Soon after his birth, his family had returned to Kenya. After returning to Kenya, the family then moved to Bulawayo in Zimbabwe as his father intended to provide and ensure access to higher quality education for his children. Olonga was educated at Rhodes Estate Preparatory School (REPS) and began playing cricket at the age of eight and also played cricket for the Partridges, the Zimbabwe national primary schools cricket team. He then attended Plumtree School, where he became head boy. He was involved in acting, athletics and rugby in addition to cricket. He was nominated as one of the finalists in the search hunt for Zimbabwe's best high school actor for his performance as Charlie Davenport (a character which featured in the film 1950 film Annie Get Your Gun) while he was still the head boy.
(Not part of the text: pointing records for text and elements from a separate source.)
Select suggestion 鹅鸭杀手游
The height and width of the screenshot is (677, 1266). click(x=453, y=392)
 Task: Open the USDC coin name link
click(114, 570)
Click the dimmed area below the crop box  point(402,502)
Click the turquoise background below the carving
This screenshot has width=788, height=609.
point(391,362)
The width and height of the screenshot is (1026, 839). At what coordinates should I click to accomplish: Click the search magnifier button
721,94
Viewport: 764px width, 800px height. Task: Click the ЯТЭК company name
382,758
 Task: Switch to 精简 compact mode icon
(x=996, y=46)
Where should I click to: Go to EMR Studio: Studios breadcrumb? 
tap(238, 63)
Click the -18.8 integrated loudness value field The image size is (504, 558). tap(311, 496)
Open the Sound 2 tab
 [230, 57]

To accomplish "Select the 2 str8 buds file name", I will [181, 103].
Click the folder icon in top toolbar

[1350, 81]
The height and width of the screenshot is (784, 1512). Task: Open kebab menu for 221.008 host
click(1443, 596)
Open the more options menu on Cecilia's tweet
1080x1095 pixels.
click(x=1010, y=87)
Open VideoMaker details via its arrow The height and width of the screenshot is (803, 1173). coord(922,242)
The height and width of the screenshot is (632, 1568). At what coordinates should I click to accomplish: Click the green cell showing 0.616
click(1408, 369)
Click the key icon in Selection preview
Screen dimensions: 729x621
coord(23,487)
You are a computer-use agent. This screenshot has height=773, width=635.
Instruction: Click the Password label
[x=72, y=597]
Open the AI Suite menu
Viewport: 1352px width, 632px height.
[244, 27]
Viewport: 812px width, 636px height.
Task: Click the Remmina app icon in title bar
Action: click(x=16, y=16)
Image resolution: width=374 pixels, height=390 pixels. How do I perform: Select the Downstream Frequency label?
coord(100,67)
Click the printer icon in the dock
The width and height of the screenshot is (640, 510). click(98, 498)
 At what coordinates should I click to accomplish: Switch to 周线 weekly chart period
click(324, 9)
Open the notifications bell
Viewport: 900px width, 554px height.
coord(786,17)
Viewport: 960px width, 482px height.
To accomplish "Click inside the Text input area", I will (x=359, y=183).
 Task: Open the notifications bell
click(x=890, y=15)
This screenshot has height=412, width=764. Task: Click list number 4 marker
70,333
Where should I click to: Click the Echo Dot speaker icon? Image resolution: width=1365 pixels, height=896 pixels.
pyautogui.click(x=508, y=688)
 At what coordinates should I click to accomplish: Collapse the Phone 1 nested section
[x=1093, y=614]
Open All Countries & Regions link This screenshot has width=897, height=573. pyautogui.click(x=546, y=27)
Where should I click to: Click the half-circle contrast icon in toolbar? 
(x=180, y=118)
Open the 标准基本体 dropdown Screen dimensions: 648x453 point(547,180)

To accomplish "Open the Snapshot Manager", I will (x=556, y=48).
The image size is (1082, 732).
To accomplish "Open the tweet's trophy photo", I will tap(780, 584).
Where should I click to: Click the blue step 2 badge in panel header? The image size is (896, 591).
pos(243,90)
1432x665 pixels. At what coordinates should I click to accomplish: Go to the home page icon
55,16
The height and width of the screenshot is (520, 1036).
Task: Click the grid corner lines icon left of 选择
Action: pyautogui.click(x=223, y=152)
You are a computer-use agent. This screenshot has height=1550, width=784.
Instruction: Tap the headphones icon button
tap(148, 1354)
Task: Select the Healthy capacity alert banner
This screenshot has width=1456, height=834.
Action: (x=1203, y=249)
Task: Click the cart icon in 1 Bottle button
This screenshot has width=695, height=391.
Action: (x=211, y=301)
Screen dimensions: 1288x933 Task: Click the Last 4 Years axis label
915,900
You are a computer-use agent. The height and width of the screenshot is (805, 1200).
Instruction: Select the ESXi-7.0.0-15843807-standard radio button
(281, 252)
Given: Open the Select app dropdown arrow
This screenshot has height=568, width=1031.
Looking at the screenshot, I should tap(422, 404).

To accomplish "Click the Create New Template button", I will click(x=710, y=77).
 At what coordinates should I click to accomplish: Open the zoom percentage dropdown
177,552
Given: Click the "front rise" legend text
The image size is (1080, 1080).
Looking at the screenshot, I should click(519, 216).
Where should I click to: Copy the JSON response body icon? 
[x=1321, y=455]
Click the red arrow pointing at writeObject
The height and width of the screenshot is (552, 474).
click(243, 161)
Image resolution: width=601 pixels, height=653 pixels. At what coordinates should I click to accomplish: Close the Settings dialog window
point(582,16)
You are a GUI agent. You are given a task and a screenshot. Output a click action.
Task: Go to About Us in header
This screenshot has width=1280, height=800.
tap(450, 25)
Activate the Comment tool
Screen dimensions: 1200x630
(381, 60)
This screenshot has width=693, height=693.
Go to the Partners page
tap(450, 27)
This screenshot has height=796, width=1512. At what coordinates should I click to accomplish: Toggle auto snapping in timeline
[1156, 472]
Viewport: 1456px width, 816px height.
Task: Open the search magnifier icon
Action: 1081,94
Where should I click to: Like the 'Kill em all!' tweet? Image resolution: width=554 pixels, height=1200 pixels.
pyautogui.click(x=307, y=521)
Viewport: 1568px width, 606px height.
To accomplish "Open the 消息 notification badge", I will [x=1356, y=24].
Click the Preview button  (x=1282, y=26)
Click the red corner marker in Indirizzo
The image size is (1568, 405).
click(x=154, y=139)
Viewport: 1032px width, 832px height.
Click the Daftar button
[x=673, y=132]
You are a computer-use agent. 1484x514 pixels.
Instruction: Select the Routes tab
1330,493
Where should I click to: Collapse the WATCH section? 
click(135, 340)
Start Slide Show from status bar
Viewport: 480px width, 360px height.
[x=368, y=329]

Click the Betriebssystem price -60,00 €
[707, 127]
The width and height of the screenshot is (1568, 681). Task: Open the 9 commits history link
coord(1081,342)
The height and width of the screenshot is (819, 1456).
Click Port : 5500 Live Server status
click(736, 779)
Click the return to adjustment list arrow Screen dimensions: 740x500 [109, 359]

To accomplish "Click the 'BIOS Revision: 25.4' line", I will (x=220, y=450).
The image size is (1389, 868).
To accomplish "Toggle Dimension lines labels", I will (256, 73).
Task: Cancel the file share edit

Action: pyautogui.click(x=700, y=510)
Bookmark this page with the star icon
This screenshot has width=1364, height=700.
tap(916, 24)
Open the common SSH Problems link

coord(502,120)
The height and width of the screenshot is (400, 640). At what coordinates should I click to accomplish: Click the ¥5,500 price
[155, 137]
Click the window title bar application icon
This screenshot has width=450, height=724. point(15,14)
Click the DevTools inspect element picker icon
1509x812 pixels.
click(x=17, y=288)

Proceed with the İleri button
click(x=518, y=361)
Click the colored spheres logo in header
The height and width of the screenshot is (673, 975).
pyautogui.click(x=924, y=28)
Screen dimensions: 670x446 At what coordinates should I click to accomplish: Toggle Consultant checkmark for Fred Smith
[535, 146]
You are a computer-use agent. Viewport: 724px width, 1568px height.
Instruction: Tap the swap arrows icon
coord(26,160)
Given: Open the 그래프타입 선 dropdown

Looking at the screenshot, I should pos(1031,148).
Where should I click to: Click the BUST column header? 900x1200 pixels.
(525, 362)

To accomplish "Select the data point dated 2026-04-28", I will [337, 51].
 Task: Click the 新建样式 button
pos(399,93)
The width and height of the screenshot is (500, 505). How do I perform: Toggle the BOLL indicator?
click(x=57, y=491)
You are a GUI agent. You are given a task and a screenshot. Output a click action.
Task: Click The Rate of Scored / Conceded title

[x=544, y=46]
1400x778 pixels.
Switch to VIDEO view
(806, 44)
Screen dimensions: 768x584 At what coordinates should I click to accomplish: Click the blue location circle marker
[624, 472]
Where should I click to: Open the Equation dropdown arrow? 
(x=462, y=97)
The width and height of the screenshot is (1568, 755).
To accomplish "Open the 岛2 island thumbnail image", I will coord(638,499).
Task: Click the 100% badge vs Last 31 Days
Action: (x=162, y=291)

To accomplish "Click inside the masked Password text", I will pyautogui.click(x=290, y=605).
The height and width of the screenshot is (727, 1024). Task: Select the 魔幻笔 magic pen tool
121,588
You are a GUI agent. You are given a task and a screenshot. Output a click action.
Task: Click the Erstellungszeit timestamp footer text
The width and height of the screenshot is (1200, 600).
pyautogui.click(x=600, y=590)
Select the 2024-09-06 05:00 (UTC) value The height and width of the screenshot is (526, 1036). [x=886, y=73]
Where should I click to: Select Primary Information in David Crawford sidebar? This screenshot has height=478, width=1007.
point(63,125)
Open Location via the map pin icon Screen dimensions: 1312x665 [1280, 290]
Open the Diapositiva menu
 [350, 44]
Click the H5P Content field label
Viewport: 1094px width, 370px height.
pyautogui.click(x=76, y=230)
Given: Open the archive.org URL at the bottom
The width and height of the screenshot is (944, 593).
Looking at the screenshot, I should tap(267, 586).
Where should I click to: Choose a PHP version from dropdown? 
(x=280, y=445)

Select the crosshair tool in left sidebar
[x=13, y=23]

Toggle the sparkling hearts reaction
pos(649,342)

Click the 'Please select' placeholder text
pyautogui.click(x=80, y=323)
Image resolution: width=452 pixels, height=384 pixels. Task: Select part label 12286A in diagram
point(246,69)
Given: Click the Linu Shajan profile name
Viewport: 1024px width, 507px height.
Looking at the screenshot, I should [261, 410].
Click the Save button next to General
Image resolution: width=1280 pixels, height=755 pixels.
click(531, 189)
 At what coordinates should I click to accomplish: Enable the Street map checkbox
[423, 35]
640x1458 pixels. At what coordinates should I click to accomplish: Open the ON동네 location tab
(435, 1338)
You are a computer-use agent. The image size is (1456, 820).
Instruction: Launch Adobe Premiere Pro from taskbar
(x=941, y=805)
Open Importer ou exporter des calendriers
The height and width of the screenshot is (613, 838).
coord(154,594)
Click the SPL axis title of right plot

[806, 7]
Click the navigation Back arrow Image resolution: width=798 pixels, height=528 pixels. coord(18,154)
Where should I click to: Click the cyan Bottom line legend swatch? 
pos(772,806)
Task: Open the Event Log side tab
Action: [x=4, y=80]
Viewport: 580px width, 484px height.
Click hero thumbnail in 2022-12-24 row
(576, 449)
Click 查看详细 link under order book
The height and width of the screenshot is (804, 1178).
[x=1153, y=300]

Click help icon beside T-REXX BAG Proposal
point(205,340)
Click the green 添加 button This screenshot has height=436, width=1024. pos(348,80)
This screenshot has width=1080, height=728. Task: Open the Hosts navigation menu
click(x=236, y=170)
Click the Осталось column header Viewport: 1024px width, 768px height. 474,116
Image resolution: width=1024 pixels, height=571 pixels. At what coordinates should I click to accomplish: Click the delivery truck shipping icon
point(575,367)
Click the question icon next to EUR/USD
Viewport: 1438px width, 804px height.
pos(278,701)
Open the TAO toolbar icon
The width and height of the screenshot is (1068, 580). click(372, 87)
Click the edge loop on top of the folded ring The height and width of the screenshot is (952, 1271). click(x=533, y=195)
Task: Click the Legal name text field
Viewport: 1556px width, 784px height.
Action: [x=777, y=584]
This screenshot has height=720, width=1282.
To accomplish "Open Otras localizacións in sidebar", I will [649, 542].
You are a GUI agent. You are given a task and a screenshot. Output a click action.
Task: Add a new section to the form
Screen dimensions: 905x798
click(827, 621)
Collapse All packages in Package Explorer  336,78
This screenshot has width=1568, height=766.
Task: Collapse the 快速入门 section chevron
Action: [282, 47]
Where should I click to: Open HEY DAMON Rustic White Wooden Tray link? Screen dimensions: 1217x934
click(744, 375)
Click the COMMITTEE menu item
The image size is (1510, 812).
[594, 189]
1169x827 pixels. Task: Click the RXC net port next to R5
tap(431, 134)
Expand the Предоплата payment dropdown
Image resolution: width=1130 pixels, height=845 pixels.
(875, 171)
In a school cricket match against Brighton College, he scored 103 runs and took 8 wickets for 15 runs. He found a firm Christian faith in 1992 at a youth camp in Marondera. He was also selected to play for Matabeleland in national primary schools cricket week.

==Domestic career==
Olonga made his debut in first-class cricket in March 1994, aged 17, playing for Matabeleland against Mashonaland in the Logan Cup at Harare Sports Club. He took five wickets in the match, but had varied performances over the next couple of years. He continued to play domestic first-class cricket for Matabeleland until 1998–99 and then for Mashonaland A in 2001–02. Olonga later played for Manicaland in 2002–03.

==International career==
He was not an obvious or automatic choice when he was selected to make his international debut for Zimbabwe in the Test against Pakistan in Harare in January 1995 (although Olonga could have been selected to play for Zimbabwe against Sri Lanka earlier in 1995, when David Brain and Eddo Brandes were absent due to injury, but he was found to be ineligible as he still held Kenyan nationality). It was revealed that his father was against Olonga's decision to pursue his career in cricket and wanted him to compete at the Olympics representing Kenya. However, Olonga refused his father's interest and did not give up his cricket ambitions. Having given up his Kenyan citizenship, Olonga became the youngest player to represent Zimbabwe in international cricket, aged 18 years and 212 days. He grew up watching the likes of Malcolm Marshall and Allan Donald and considers them as his childhood idols.

A right arm fast bowler, Olonga was also the first black cricketer to play for Zimbabwe and the third Zambian-born Test cricketer after Phil Edmonds and Neal Radford of England. Zimbabwe beat Pakistan by an innings and 64 runs, the team's first ever Test victory, mainly due to a double century from Grant Flower, as well as centuries from Andy Flower and Guy Whittall. Olonga took the wicket of Saeed Anwar in his first over, but he was no-balled once for throwing. With help from Dennis Lillee, he rebuilt his action at the MRF Pace Foundation before returning to international cricket. He was overlooked from Zimbabwe squad for the 1998 Commonwealth Games in September 1998. Thereafter, he began training harder with fellow seamer Heath Streak and got into the national team after remodelling his bowling action.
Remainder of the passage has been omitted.